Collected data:
⟨
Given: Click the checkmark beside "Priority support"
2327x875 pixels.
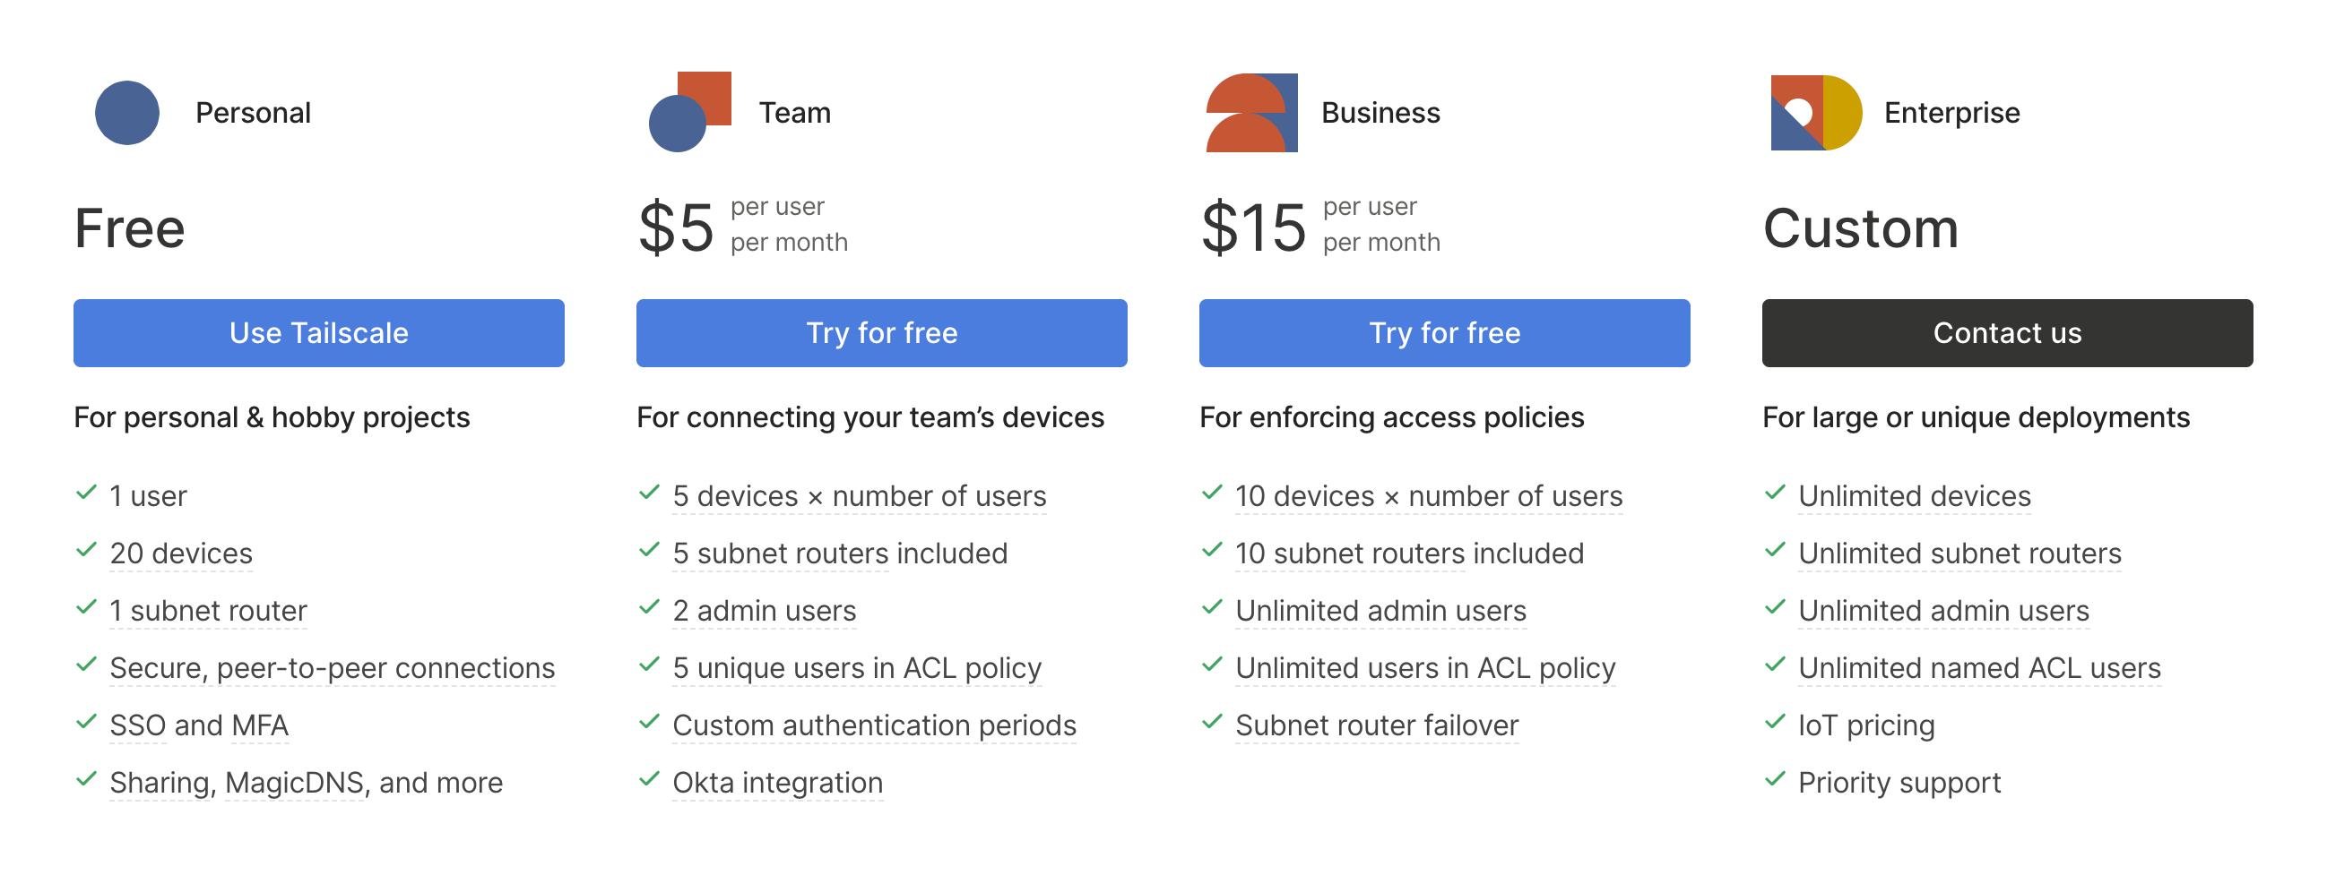Looking at the screenshot, I should 1775,779.
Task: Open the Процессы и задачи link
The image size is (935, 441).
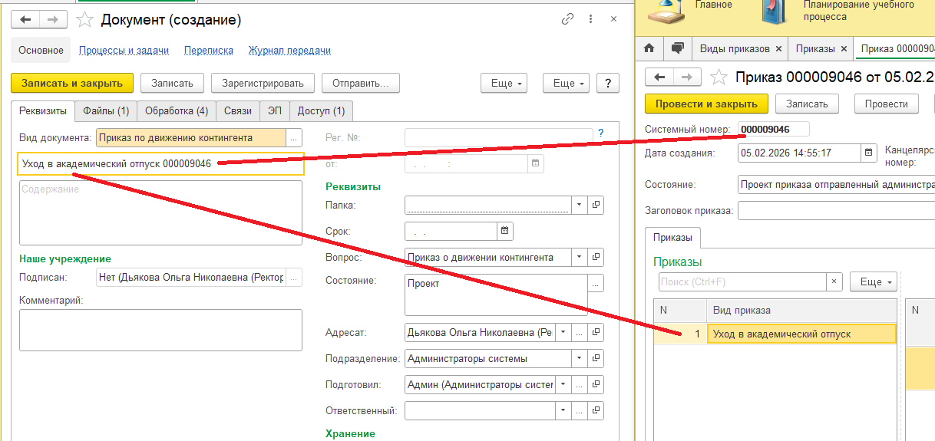Action: click(124, 51)
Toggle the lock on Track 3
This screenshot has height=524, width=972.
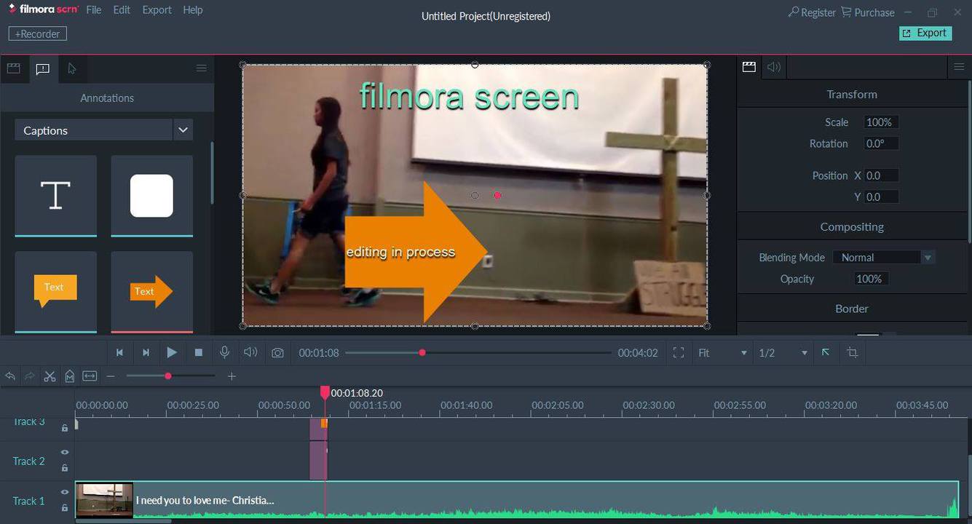65,429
⟩
Exercise aim: Give the records again exactly as they stand, so that only the pictures are missing.

Response to this exercise:
Given: Click the checkmark beside "Priority support"
2327x875 pixels.
Looking at the screenshot, I should 1775,779.
Task: Open the Процессы и задачи link
The image size is (935, 441).
Action: click(124, 51)
Toggle the lock on Track 3
This screenshot has height=524, width=972.
65,429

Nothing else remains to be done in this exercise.